Not long ago, I was asked to teach a Project+ class to a room full of experienced project managers--many with experience that in ways exceeded my own. They were all defense contractors, and many were former military. As classes proceeded, it seemed to me that some of the material about team building and team management seemed a little "liberal" to some of them. While I stuck to my guns on the points in the text book, once the class was over I dwelt at some length on how what I taught might be at odds with a military culture and how I might have made the class better.

For one, while today's corporate cultures seek diversity, the military thrives upon conformity. I often include in my lesson the story about Alan Turing and ask students to assess how the course of WW II might have been different if the British had been more efficient at filtering homosexuals out of their government services. I did not include it in this class once I realized that a perceived liberal bias might already be impeding the learning of more basic principles of project management.

One conclusion I came to, as to how to make the class better, was that I missed an opportunity to recognize in the ex-military hands something that they did well that could improve project management methodologies being taught. That thing is the drill.

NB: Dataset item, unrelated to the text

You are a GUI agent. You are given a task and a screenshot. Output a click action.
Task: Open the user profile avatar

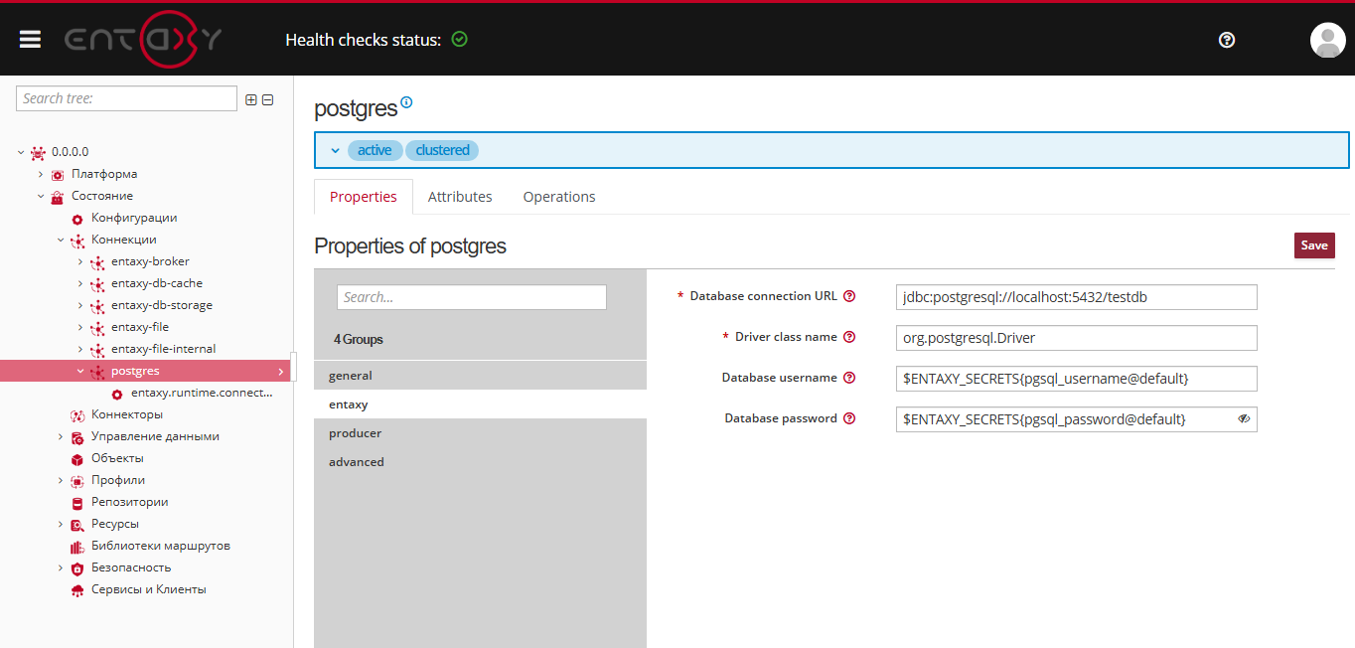click(1327, 40)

Military people do not wait until a crisis occurs to determine whether or not they have the right training, processes, and tools to successfully manage the crisis. They not only plan their countermeasures, but they test them... Repeatedly.

It occurred to me that in some environments one might even involve stakeholders in such drills. Create a phantom set of requirements, walk through the various steps of creating a project, then analyze and critique performance.... It would have helped if I had recognized their instinct to do such training, praised it, and generated more discussion concerning their strengths.